> [Records]
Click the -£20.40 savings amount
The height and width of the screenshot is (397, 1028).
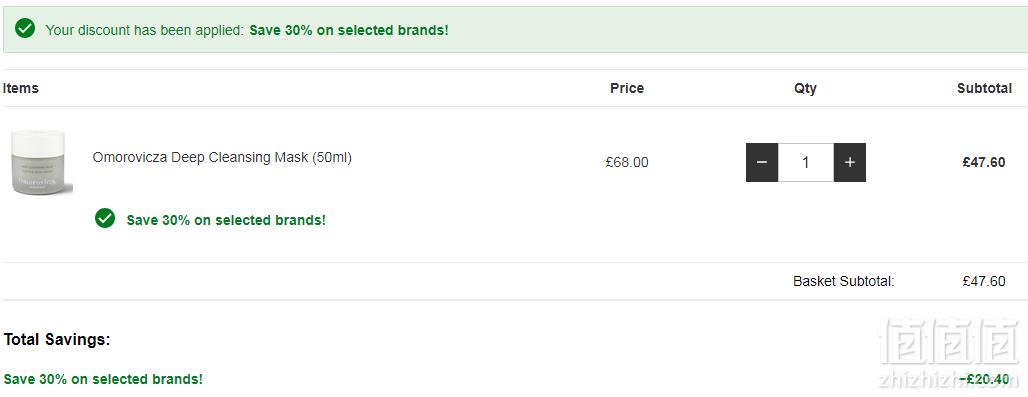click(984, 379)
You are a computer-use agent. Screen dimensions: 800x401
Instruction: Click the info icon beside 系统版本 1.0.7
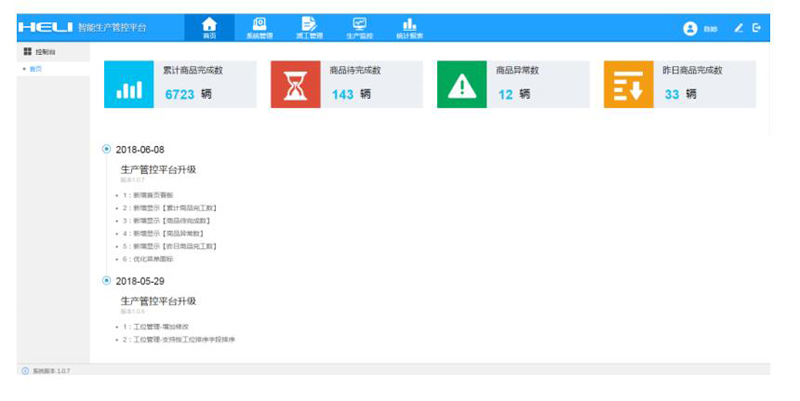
--
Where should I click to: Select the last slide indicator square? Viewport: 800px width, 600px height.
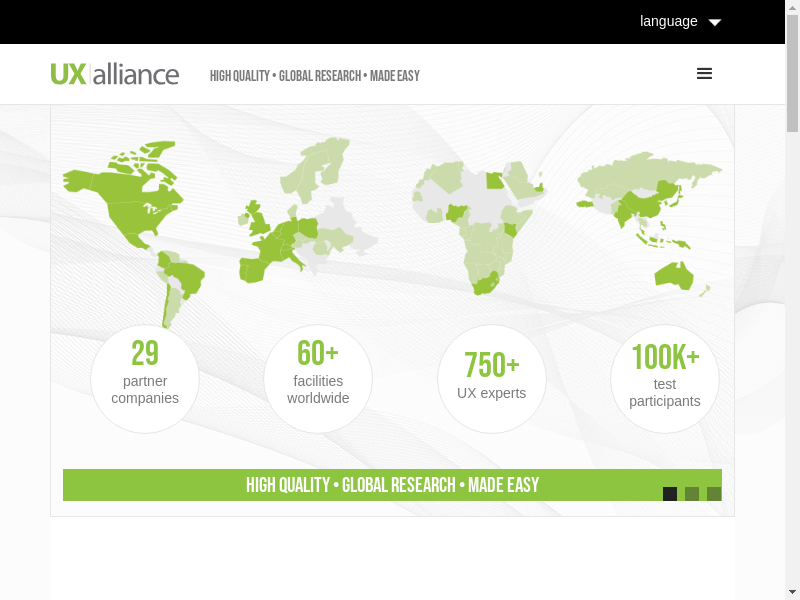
---
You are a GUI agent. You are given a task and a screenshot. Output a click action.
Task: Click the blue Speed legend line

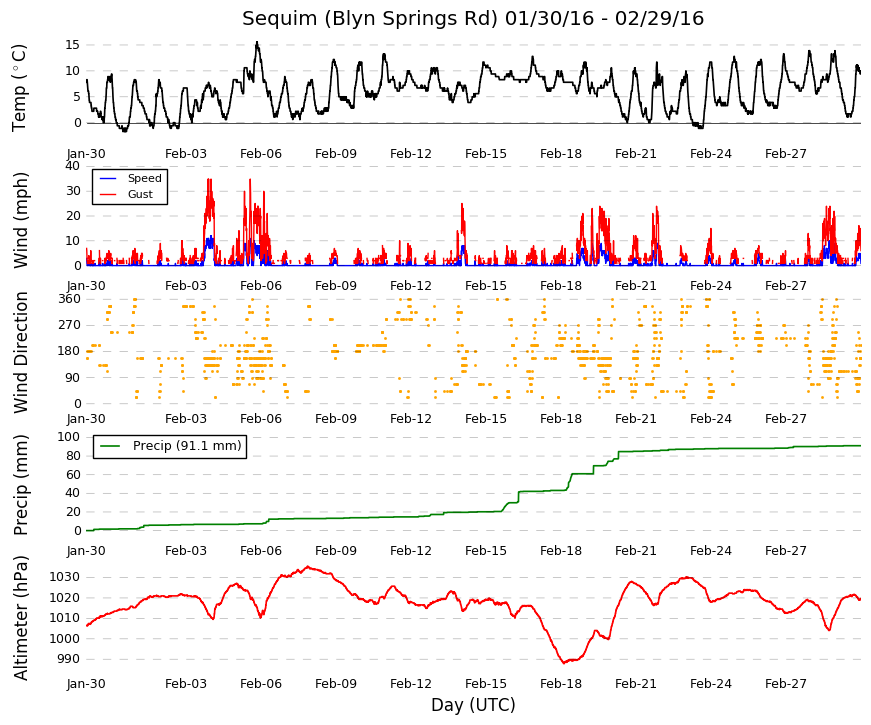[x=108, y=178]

> [Exercise objective]
Among the entries above, take the line with "Click the -£20.40 savings amount", the line with "Instruction: Click the", and all the lines between them, and restate them word for word without pictures.

> [Task response]
Click the -£20.40 savings amount
The height and width of the screenshot is (397, 1028).
click(984, 379)
You are a computer-use agent. Screen dimensions: 800x401
Instruction: Click the info icon beside 系统版本 1.0.7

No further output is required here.